Speaker
Description
Radioisotopes as radiotracers are used in analytical procedures to obtain qualitative and quantitative data systems, in physical and physicochemical studies transfers, and troubleshooting of industrial process plants in chemical and petrochemical companies. In the production of gaseous radioisotopes used as tracers in industrial process measurements, argon-41 (41Ar) and krypton-79 (79Kr) stand out because each has low reactivity with other chemical elements. 41Ar is a transmitter range with high-energy (1.29 MeV) and a high percentage of this energy transformation (99.1%), resulting in relatively small quantities required in relation to the other, for an efficient detection, even in large thicknesses components. In this sense, the aim of this study is to develop an irradiation system for gaseous radioisotope production in continuous scale, applied in industrial applications of emission tomography and flow measurement. The irradiation system may produce 41Ar with activity of 7.4×1011 Bq (20 Ci) per irradiation cycle, through the Reactor IEA-R1 with 4.5 MW and average thermal neutron flux of 4.71×1013 ncm−2s−1 to meet an existing demand in NDT and inspections companies, and even needed by the Radiation Technology Centre, at IPEN/CNEN. The irradiation system consists of an aluminium irradiation capsule, transfer lines, needle valves, ringed connections, quick connectors, manometer, vacuum system, dewar, lead shielding, storage and transport cylinders, among other components.

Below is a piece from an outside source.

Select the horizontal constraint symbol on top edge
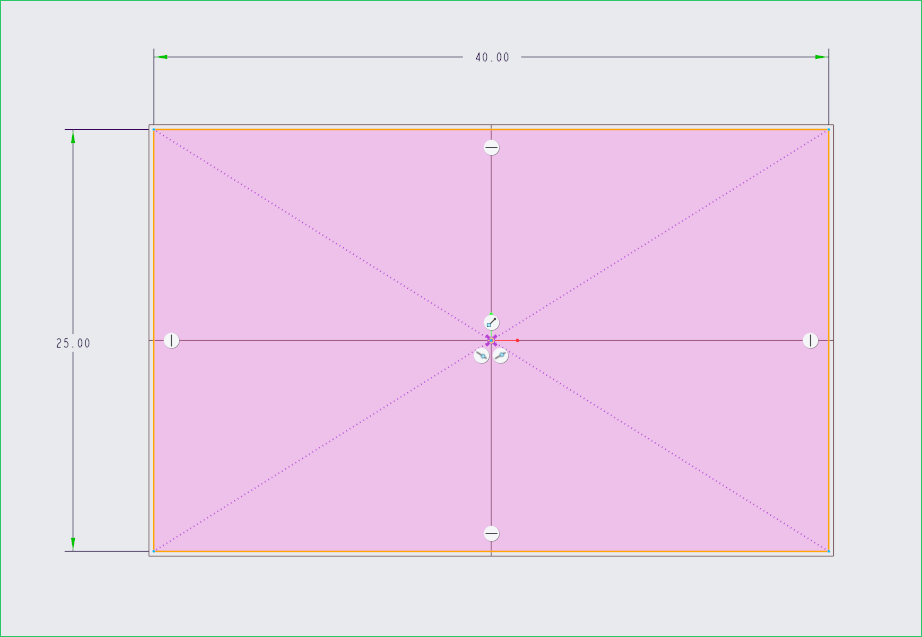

The irradiation system was approved in the leakage and stability tests (bubble test, pressurization, evacuation and with leak detector equipment. In the experimental production obtaining 1.07×1011 Bq (2.9 Ci) of 41Ar, alanine dosimeters were distributed into various components of the irradiation system. In addition, exposure rates were determined in the lead shielding wall, in which the liquefied radioactive gas was concentrated, and in the storage and transport cylinders after 41Ar was transferred by the portable radiation meter.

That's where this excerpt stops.